Industrial output grew 3.7 percent from a year earlier, slowing from the 4.4 percent pace seen in June, data released by the National Bureau of Statistics (NBS) showed on Tuesday. It was below expectations for a 4.4 percent increase in a poll of analysts conducted by the Reuters news agency.
Retail sales, a gauge of consumption, rose 2.5 percent, down from a 3.1 percent increase in June and missed analysts' forecasts of 4.5 percent growth despite the summer travel season.

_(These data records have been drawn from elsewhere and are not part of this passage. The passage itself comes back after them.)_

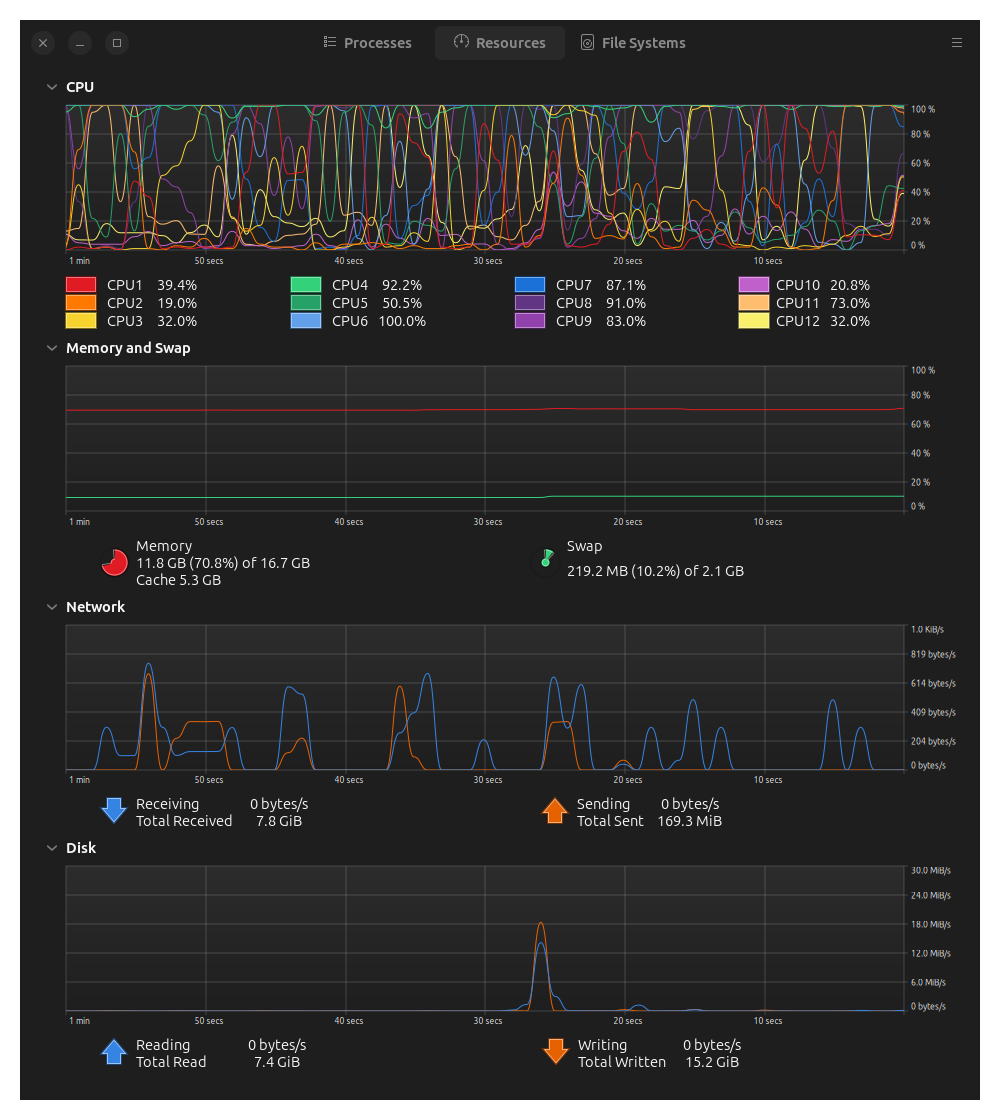Click the blue Receiving down arrow icon

pyautogui.click(x=114, y=811)
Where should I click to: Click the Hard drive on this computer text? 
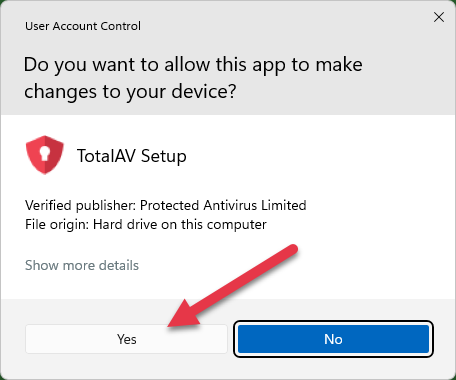(180, 224)
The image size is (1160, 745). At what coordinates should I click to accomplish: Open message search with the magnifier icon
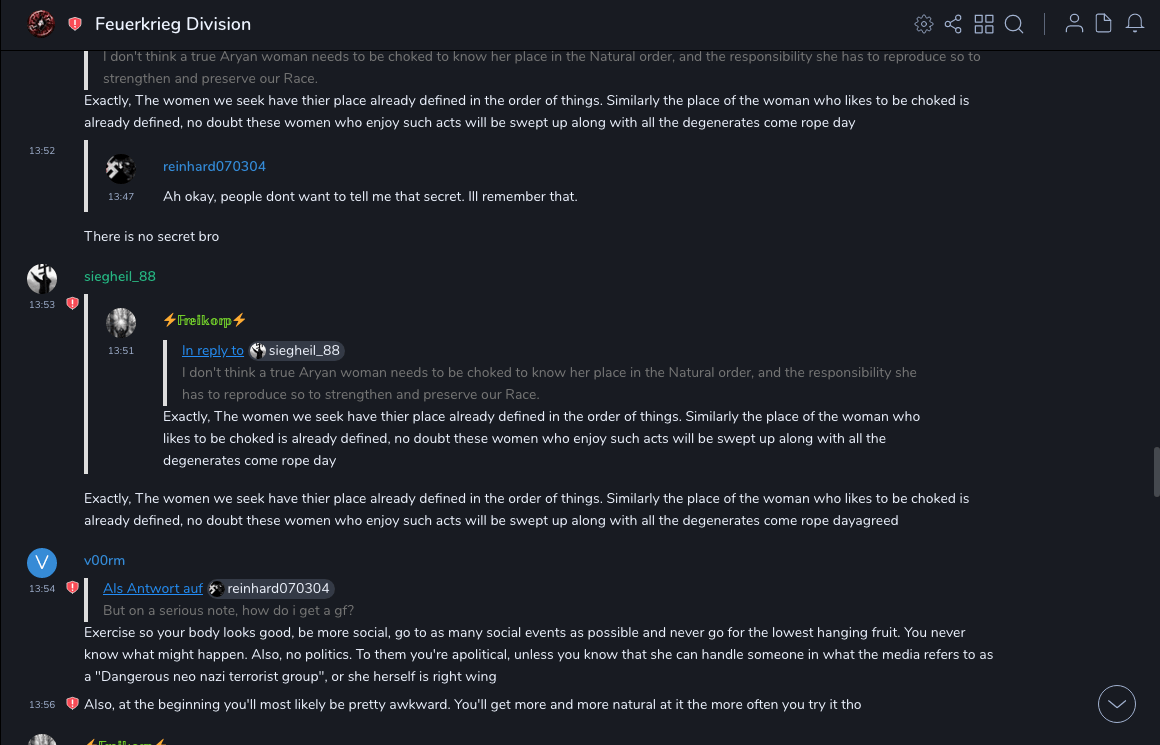point(1014,24)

It was the slowest growth since December 2022.
Policymakers last month released a batch of stimulus measures, from boosting auto and home appliances consumption, relaxing some property restrictions to pledging support to the private sector.
However, the persistent drag in the property sector, mounting local government debt pressure, high youth jobless rate and cooling foreign demand continue to be major impediments.

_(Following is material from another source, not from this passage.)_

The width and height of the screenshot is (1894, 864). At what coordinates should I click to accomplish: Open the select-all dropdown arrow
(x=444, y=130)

The latest figures suggest the broader economy remained underpowered last month and come on top of a batch of gloomy data over the past week, including disappointing trade and consumer price numbers as well as record-low credit growth that underline the need for policymakers to provide more support measures.
Investment in the property sector also tumbled 8.5 percent year-on-year in January-July, after shrinking 7.9 percent in January-June.
Demand for the property sector, once a pillar of economic growth, has remained weak in recent weeks. The Politburo, a top decision-making body, said last month it is necessary to adapt to significant changes in market supply and demand and optimise property policies in a timely manner. (Reuters)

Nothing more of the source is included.